Regarding your second point, although it's publicly a different argument, doctors seem to resist the establishment of nurse practitioners, since it's tied to revenue. Why is it taking so long for nurse practitioners to get into the system?
Of the many health policy issues beyond my comprehension, none has baffled me more than the relative failure of this concept. The matching of skill sets to the task at hand is so elementary, and the vigorous support of nurse practitioners would have enabled them to carry a large portion of the health service burden. Effortlessly, in Nova Scotia they've just expanded their role and legislated changes (Editor's note: see Quarterly Change, page 21). But, why have we only achieved limited success? I think the answer is that there are too many "black holes" in this debate. These individuals and associations give lip service to the concept and then make sure that progress is glacially slow. These individuals and groups suck up a lot of energy. The entire concept of skill sets matching tasks needs a thorough airing. We are not serving the public optimally with our current professional job descriptions in medicine and nursing.

What books are you reading?
I have been revisiting old friends; a sign of andropause! In the last weeks I've reread Winston S. Churchill's final volume of the History of the English-Speaking Peoples, The Great Democracies, and Nigel Hamilton's Monty: Final Years of the Field-Marshal, 1944-1976. Ryszard Kapuscinski's The Shadow of the Sun rekindled my dreams of Africa. On airplanes I'm reading Power, Privilege and the Post: The Katherine Graham Story, by Carol Felsenthal, a brilliant personal history, Matthew Kneale's hilarious English Passengers in bed, and The Importance of Being a Wit: The Insults of Oscar Wilde, in the lavatory.

Is your work pretty much your hobby?
My four children, all adding master's degrees, are happy, successful and gainfully employed, and my 12 grandchildren are more than a hobby. The success of this entire enterprise is undoubtedly due to the fact they were brought up by my wife while I was away at work! Sailing has always been a venue for relaxation and regeneration. Either crewing on the Bermuda race, in sailing the North Channel with four kids, a cat, birds, and mother-in-law in a 30-footer, or most recently, sailing with Susan from Toronto to Annapolis, peace and spiritual calm are created as the waters slip by.

What food do you always have to have in your kitchen or galley?
Mrs. Ball's Chutney; critical for most dishes. It's made from South African apricots, and combined with Van de Hum, a South African liqueur, it prevents malaria, frostbite, mothers-in-law and hangovers.

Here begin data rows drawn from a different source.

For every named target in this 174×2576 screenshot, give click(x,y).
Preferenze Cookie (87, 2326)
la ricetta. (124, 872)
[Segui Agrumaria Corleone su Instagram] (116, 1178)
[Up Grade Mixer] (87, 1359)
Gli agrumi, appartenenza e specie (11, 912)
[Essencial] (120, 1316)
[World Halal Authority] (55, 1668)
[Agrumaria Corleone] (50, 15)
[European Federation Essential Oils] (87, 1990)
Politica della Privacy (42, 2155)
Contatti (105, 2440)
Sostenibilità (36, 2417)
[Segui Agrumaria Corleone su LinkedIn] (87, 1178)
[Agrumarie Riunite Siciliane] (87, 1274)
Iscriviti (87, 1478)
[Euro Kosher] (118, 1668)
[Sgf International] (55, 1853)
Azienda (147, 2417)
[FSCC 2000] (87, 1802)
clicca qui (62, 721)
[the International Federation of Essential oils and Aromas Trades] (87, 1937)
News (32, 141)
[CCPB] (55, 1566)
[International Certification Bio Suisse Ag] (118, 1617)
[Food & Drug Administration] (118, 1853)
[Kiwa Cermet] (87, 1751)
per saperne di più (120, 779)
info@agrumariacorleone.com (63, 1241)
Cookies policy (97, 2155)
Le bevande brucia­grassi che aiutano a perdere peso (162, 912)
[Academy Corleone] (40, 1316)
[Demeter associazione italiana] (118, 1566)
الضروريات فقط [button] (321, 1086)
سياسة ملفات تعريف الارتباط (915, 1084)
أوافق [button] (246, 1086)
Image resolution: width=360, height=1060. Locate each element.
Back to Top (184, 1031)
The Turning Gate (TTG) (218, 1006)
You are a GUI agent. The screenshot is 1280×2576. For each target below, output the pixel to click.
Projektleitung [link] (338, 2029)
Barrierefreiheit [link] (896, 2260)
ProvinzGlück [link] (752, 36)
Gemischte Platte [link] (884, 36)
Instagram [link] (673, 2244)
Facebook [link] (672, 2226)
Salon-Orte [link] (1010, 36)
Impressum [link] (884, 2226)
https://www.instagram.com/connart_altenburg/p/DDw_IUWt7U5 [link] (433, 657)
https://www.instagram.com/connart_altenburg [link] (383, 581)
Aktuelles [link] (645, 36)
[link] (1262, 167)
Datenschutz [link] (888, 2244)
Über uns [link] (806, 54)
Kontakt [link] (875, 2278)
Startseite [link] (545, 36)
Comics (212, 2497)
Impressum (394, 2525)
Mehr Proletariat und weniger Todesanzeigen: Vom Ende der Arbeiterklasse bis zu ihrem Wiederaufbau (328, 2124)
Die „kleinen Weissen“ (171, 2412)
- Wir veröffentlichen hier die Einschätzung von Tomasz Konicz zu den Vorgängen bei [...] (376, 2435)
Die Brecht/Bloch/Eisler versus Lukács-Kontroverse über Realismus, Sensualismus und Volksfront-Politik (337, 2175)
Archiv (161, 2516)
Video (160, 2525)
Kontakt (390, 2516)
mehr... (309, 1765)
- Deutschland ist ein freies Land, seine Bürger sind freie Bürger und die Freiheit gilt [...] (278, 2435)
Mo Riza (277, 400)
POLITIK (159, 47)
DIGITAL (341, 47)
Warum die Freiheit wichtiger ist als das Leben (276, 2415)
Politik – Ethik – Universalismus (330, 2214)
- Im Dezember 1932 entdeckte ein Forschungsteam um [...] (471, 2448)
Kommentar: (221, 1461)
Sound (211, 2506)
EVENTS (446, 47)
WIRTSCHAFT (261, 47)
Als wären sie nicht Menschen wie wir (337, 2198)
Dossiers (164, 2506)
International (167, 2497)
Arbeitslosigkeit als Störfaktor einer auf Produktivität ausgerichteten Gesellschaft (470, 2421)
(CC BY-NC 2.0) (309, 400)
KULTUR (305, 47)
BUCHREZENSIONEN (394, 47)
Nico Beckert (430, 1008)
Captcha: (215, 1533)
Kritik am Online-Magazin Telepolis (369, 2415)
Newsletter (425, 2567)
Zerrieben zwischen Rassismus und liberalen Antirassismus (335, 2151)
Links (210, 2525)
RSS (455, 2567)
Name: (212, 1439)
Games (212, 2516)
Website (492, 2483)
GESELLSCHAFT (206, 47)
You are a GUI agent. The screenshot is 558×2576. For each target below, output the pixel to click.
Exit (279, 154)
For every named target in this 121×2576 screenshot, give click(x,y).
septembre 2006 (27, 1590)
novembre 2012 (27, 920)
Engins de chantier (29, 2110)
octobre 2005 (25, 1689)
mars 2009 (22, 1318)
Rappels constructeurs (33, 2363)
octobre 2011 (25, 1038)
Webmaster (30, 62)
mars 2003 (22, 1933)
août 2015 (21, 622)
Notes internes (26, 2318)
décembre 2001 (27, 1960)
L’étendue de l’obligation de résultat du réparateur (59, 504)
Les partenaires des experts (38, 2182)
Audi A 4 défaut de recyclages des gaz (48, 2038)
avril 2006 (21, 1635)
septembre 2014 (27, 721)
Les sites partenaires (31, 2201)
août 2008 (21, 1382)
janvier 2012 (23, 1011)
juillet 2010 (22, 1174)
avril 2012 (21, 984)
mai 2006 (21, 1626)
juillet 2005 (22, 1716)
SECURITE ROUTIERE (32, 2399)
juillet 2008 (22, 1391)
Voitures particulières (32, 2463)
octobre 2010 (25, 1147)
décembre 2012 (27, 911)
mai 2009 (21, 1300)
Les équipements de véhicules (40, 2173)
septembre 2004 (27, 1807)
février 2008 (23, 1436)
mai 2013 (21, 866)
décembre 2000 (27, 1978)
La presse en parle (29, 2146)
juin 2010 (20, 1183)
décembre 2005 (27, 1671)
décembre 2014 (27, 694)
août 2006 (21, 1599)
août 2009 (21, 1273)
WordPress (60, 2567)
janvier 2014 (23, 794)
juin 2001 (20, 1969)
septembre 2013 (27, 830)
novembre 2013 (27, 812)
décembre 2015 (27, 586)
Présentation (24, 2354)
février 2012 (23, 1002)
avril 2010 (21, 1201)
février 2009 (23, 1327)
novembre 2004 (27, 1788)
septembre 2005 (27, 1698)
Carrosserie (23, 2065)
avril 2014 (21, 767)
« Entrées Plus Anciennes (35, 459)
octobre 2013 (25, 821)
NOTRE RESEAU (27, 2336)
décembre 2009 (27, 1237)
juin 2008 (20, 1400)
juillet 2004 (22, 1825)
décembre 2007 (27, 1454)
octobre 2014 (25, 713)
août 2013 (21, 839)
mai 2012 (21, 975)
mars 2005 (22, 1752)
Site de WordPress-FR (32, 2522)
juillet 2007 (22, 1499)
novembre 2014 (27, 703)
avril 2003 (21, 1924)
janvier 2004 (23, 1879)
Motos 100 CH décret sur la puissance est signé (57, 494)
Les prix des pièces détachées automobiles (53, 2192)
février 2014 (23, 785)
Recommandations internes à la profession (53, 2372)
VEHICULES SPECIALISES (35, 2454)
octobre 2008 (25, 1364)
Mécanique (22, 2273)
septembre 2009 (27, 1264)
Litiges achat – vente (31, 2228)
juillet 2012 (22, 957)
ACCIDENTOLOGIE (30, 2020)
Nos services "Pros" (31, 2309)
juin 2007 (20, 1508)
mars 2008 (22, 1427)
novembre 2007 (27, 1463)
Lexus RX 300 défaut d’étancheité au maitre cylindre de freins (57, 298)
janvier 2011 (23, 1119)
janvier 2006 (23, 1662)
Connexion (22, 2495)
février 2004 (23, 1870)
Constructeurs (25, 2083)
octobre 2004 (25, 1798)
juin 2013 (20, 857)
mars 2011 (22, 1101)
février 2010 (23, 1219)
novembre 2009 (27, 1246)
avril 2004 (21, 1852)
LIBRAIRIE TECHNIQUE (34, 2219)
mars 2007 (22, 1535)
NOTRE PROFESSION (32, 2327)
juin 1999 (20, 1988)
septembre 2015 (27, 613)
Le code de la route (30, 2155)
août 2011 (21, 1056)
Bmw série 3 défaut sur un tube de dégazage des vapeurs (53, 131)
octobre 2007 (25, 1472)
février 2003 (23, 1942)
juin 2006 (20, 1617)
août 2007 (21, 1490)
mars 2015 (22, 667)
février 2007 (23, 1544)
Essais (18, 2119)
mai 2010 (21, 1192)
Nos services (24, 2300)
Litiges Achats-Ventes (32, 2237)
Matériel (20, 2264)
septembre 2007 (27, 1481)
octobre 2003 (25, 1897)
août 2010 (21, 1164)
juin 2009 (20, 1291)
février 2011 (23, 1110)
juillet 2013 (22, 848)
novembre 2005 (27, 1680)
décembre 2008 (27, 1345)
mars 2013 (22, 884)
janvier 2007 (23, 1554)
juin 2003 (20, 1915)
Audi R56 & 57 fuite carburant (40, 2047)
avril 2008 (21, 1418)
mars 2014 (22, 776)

One of the people I spoke with said, "If you want a job done well and on time, give it to Alan." What else are you going to pursue in the years ahead?
Many successful businesspeople combine periods of public service with their main private enterprises. I am looking for the appropriate weave. Sixteen-hour days no longer attract me, but I would like to contribute in arenas in which I may have something to give. I'm not very good at listening to long policy arguments conducted by individuals who have never achieved much themselves. The authority to shape the future will not come around again to the extent that was at UHN. Many job opportunities require working with people whose judgment is clouded by perceived prestige, power and motivation. Politically oriented jobs require bending decisions to accommodate the democratic flavour-of-the month, but may also result in the modification of principles. I think I left the best job in the world, but I'm sure I'll find something at which I can be of service.